Tissue Harmonics in Ultrasound

Overview

This lecture covers tissue harmonics in ultrasound imaging, focusing on the physics, creation, properties, and imaging benefits compared to standard (fundamental) frequencies.

Non-Linear Behavior and Harmonics

• Tissue harmonics and contrast harmonics both arise from non-linear behavior of sound waves.
• Tissue harmonics are created by the interaction of the ultrasound beam with body tissue.
• Harmonic frequencies are multiples of the fundamental frequency, which is produced by the transducer.

Fundamental and Harmonic Frequencies

• Fundamental frequency is the predictable sinusoidal output from the transducer.
• Harmonic frequencies form when compressions travel faster and rarefactions slower, distorting the wave.
• Harmonics are generated within tissues, not at the transducer.
• Harmonics increase as sound travels deeper, but high-order harmonics attenuate quickly.

Tissue Harmonics in Imaging

• Harmonics are weak in the near field, optimal in the mid field, and strongest (but unusable) in the far field.
• Attenuation limits the utility of higher harmonics for deep imaging.
• Strong beams, especially at the focal zone, are needed to generate harmonics.

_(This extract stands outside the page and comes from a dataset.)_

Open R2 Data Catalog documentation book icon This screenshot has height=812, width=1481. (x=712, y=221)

Harmonic Imaging Techniques

• Harmonic imaging processes echoes at the second harmonic, ignoring other frequencies.
• Harmonic imaging results in a narrower beam, improving lateral resolution and reducing artifacts (e.g., grating lobes).
• Harmonics imaging produces a cleaner near field and overall improved image clarity.

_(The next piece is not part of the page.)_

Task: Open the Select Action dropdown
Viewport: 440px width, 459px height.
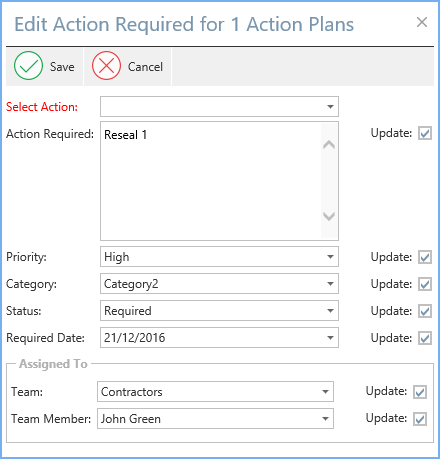Action: click(330, 107)
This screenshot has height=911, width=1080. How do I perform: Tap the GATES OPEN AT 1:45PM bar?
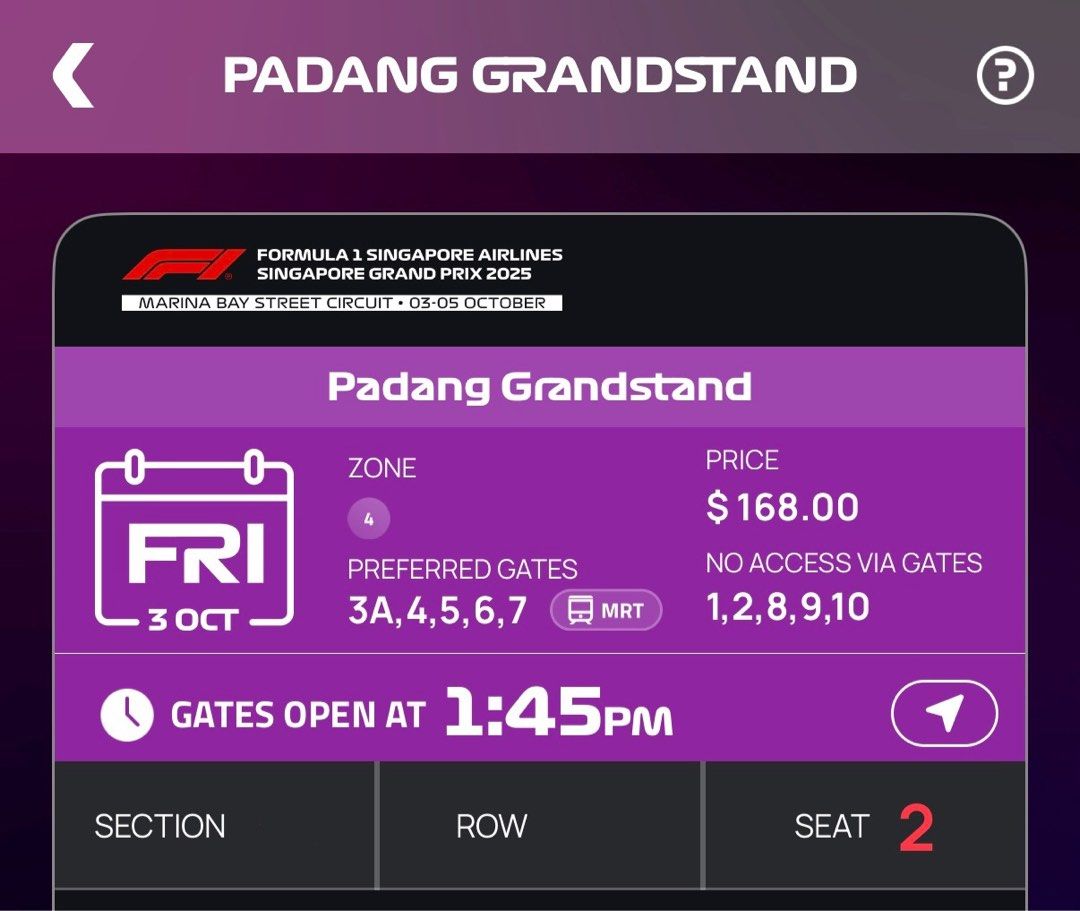point(420,712)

Harmonic Image Processing Methods

• Standard harmonic filtering narrows bandwidth, degrading axial resolution.
• Pulse inversion harmonics sends two out-of-phase pulses; fundamental echoes cancel, harmonics combine and strengthen, minimal axial degradation but slight reduction in frame rate.
• Power modulation harmonics uses weak and strong pulses; fundamental echoes from weak are doubled and subtracted, isolating the strong beam’s harmonics.

Key Terms & Definitions

• Fundamental Frequency — original frequency emitted by the transducer.
• Harmonic Frequency — integer multiples of the fundamental frequency generated by tissue interaction.
• Attenuation — loss of sound wave energy as it passes through tissue.
• Lateral Resolution — ability to distinguish structures that are side-by-side.
• Pulse Inversion Harmonics — technique sending out-of-phase pulses to isolate harmonics.
• Power Modulation Harmonics — technique using weak and strong beams to separate harmonic signals.

Action Items / Next Steps

• Complete workbook activities on tissue harmonics.
• Review and answer nerd check questions on today’s content.